Description
Pour Deleuze, le cinéma ne se contente pas de représenter le monde : il le pense. Il invente des formes de temps, de mouvement, de perception, capables de bouleverser notre manière d’habiter le réel. À travers les notions d’image-mouvement et d’image-temps, il montre comment le cinéma classique organisait le monde autour de l’action, du but, de la causalité, avant que le cinéma moderne ne fasse vaciller ces certitudes, laissant surgir des temps disjoints, des corps immobiles, des situations sans réponse.
Cette émission explore ce basculement fondamental : le moment où l’action ne suffit plus, où le récit se fissure, où le cinéma cesse de rassurer pour devenir un espace de trouble, d’attente, de pensée.
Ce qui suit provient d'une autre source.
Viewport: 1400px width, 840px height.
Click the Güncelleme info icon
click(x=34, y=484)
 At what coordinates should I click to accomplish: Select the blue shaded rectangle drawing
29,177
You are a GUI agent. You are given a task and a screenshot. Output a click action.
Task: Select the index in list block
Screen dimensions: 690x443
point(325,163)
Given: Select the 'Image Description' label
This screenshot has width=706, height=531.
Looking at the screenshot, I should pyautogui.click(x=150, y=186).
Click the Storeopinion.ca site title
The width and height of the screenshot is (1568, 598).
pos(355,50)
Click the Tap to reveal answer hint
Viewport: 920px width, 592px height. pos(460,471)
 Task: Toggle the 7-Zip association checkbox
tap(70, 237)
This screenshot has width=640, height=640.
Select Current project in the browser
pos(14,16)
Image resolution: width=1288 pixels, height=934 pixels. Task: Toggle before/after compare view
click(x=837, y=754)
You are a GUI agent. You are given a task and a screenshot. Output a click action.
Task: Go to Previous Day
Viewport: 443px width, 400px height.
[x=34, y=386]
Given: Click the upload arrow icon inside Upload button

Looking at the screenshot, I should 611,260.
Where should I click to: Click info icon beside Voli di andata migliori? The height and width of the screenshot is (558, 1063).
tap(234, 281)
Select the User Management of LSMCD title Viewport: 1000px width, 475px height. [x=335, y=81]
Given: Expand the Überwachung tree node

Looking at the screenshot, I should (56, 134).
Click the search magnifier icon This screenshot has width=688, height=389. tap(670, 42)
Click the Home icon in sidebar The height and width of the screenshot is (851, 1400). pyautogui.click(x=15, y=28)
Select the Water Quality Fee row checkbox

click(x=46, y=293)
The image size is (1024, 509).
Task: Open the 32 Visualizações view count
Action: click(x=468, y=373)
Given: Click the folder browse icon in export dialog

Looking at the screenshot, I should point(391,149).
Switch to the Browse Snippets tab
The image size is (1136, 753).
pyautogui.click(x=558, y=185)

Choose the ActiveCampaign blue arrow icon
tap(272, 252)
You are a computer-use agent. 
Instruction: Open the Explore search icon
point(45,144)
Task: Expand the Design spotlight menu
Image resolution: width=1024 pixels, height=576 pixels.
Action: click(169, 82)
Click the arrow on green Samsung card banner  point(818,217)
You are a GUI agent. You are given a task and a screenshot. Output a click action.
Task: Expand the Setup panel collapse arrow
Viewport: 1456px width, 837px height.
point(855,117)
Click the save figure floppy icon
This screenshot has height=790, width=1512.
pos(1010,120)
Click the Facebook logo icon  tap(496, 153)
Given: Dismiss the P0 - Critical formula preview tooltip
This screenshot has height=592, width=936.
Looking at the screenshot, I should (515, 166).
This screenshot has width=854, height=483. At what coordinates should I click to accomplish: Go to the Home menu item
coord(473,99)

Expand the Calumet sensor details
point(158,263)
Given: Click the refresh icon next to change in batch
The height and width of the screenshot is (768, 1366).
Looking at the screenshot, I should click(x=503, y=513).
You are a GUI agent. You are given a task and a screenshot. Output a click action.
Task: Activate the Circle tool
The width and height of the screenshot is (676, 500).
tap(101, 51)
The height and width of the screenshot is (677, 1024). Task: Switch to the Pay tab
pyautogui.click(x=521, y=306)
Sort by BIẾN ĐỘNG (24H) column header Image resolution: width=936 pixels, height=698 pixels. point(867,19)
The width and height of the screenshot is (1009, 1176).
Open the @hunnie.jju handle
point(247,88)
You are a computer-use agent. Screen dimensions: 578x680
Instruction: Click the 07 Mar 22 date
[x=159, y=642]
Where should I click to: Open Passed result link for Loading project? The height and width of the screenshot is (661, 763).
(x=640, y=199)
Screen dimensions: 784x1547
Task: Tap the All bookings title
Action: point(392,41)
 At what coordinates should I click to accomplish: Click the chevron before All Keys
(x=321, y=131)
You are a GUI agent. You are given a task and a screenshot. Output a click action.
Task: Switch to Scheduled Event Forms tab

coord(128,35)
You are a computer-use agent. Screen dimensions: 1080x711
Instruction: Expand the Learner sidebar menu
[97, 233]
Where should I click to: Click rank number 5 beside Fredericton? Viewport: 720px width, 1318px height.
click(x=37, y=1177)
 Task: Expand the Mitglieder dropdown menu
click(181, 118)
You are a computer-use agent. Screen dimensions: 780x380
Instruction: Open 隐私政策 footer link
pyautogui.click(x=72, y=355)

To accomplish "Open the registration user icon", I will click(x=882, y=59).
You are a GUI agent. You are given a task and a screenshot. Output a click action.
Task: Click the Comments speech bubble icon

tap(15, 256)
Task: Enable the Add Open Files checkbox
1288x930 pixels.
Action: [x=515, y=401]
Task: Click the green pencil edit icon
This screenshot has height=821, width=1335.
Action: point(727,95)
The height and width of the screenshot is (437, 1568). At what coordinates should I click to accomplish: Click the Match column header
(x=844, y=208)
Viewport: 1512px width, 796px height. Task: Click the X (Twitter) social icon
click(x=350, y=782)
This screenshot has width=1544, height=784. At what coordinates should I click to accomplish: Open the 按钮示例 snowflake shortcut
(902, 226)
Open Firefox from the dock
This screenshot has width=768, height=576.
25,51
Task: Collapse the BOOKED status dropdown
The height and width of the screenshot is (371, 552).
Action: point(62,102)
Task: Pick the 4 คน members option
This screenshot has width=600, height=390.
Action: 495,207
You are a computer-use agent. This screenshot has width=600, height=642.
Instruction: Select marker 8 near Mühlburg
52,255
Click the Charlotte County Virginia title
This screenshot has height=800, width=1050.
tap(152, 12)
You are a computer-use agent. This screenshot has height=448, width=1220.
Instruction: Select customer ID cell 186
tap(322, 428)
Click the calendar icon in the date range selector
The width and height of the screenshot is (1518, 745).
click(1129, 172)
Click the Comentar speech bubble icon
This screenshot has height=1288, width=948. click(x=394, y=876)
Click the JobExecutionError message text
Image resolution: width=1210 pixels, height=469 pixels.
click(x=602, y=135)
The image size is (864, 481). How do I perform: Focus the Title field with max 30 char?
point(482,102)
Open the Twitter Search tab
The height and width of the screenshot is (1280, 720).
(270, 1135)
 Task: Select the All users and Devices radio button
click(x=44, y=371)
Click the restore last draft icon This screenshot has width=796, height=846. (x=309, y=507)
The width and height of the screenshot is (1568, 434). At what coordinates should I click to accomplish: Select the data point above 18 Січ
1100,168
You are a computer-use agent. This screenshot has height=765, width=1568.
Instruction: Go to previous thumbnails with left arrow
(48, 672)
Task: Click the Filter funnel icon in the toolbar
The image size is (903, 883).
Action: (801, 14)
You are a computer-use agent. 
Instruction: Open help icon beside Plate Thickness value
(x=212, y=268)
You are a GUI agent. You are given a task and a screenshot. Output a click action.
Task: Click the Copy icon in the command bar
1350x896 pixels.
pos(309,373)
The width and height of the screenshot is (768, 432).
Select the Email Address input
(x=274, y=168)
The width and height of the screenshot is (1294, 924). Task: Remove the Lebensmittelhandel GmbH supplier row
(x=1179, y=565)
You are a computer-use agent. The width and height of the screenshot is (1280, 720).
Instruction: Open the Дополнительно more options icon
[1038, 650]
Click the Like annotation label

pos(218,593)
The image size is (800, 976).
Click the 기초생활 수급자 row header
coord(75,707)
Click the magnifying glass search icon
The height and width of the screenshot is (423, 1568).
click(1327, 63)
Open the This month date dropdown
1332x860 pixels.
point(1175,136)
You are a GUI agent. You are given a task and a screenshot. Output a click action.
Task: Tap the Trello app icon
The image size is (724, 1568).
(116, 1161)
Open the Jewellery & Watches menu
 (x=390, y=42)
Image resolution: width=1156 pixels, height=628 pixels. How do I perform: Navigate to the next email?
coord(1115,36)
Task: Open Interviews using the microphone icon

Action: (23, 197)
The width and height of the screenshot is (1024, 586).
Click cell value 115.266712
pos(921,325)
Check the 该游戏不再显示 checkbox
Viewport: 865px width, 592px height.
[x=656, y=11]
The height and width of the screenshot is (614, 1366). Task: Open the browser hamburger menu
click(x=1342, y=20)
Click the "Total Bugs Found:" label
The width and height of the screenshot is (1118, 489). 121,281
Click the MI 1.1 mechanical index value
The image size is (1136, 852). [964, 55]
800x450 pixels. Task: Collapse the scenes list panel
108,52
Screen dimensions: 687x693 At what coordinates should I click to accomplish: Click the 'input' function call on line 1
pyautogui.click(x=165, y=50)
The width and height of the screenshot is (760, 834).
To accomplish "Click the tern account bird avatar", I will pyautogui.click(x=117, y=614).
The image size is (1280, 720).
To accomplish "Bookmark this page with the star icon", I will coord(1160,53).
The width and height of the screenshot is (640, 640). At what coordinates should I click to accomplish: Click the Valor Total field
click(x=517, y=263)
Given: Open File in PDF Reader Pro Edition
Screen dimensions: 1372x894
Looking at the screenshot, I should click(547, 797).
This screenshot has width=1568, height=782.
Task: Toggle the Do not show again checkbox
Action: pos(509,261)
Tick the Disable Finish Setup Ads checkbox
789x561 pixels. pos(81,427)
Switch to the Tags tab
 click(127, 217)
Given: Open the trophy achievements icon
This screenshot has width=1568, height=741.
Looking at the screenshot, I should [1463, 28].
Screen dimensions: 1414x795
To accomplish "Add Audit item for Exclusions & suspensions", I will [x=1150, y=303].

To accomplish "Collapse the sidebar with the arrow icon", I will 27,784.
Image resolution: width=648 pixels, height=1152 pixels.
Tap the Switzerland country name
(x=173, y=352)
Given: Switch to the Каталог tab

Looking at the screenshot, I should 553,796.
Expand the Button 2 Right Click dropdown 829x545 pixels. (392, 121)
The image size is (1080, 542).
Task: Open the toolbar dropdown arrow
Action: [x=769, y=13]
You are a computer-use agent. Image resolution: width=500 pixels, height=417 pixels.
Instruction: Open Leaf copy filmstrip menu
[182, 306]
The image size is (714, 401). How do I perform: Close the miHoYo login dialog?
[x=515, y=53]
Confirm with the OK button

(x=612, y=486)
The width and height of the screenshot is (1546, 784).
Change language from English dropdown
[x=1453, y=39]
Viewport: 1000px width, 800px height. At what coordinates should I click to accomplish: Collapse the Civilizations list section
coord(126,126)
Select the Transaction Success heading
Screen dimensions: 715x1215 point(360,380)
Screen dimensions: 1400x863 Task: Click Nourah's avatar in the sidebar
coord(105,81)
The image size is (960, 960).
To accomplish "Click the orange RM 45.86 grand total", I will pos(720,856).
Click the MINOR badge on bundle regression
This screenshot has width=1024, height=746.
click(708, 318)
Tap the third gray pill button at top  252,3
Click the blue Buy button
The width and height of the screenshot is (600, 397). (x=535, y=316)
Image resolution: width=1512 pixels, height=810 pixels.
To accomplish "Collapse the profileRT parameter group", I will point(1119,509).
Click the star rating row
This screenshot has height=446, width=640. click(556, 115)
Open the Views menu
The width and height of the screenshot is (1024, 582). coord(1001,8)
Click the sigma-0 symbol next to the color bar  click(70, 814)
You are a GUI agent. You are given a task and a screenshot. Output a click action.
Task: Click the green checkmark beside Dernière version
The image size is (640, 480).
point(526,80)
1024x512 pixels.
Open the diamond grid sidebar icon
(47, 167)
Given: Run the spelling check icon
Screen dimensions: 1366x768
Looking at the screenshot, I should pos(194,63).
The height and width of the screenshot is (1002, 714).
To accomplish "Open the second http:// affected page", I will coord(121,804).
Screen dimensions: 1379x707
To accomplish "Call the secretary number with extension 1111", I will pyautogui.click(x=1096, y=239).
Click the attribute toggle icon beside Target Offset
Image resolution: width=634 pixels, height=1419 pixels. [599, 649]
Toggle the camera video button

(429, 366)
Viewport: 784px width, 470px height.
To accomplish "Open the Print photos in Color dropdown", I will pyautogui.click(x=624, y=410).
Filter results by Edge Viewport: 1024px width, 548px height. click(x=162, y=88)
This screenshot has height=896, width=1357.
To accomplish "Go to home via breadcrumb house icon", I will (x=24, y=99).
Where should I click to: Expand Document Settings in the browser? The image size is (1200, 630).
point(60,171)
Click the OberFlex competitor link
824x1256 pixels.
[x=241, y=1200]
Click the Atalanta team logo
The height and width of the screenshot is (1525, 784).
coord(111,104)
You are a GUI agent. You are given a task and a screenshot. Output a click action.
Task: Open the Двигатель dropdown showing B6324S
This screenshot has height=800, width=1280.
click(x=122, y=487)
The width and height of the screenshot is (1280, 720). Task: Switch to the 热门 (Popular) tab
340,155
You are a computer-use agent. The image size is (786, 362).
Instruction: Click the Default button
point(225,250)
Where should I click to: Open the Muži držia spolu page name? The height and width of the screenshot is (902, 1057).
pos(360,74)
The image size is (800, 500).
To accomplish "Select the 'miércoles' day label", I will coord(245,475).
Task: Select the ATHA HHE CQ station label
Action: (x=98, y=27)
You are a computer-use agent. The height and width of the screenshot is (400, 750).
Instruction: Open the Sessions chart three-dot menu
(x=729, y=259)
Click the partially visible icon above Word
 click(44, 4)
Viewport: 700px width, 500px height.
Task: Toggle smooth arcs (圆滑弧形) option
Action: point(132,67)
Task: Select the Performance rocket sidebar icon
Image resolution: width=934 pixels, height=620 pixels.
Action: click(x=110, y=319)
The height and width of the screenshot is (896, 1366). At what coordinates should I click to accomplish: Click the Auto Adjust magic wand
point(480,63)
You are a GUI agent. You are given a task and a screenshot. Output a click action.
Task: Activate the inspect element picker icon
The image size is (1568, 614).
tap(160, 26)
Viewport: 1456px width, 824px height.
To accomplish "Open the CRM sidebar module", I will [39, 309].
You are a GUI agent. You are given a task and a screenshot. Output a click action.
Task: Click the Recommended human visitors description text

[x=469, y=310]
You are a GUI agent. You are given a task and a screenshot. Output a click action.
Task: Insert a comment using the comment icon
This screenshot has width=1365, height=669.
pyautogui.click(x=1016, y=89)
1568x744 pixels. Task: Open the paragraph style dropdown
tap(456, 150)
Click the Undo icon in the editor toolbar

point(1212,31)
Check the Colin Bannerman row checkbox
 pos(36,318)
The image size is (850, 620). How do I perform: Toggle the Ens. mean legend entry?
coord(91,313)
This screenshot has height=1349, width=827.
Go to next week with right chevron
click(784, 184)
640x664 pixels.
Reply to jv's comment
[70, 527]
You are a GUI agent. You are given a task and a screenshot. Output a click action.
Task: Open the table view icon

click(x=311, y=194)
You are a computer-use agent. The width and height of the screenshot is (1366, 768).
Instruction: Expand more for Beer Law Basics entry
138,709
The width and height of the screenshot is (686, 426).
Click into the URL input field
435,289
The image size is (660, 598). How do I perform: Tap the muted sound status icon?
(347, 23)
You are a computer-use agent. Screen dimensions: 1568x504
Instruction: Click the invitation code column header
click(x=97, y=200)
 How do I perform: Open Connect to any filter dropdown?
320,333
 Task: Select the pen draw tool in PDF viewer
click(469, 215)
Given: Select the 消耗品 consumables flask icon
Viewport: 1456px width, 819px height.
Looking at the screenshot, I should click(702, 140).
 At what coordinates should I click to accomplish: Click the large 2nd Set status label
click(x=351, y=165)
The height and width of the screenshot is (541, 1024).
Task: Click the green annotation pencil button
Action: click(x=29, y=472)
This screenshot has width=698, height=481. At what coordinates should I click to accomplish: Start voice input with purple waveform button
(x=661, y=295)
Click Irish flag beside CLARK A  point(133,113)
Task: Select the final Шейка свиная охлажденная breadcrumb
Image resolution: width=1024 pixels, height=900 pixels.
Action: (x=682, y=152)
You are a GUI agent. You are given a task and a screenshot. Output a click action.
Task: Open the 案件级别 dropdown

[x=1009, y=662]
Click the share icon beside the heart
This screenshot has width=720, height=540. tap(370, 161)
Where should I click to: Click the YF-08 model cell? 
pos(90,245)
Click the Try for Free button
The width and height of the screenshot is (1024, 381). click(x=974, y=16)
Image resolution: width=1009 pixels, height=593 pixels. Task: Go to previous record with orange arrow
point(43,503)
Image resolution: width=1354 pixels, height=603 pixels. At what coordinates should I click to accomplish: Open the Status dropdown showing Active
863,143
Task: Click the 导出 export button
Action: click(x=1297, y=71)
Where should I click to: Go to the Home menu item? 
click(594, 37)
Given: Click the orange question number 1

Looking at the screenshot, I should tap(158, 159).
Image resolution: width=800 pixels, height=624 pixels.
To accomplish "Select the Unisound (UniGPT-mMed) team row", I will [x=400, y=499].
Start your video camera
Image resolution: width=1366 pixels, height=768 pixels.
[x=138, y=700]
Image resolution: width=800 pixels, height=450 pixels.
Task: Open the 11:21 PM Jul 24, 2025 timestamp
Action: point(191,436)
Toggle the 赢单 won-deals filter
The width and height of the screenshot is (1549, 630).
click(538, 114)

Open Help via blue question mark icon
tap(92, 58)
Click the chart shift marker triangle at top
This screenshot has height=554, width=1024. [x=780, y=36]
Le temps n’y est plus un simple cadre, mais une matière sensible, parfois oppressante, parfois ouverte, dans laquelle les personnages comme les spectateurs sont plongés.
À partir d’exemples de films, de figures du cinéma moderne et des textes de Deleuze, l’épisode interroge ce que le cinéma nous apprend lorsque le monde devient illisible, lorsque les repères s’effondrent, lorsque penser devient plus urgent qu’agir. Le cinéma apparaît alors comme un lieu de résistance, non par le message, mais par la forme, par sa capacité à faire sentir ce que les mots ne suffisent plus à dire.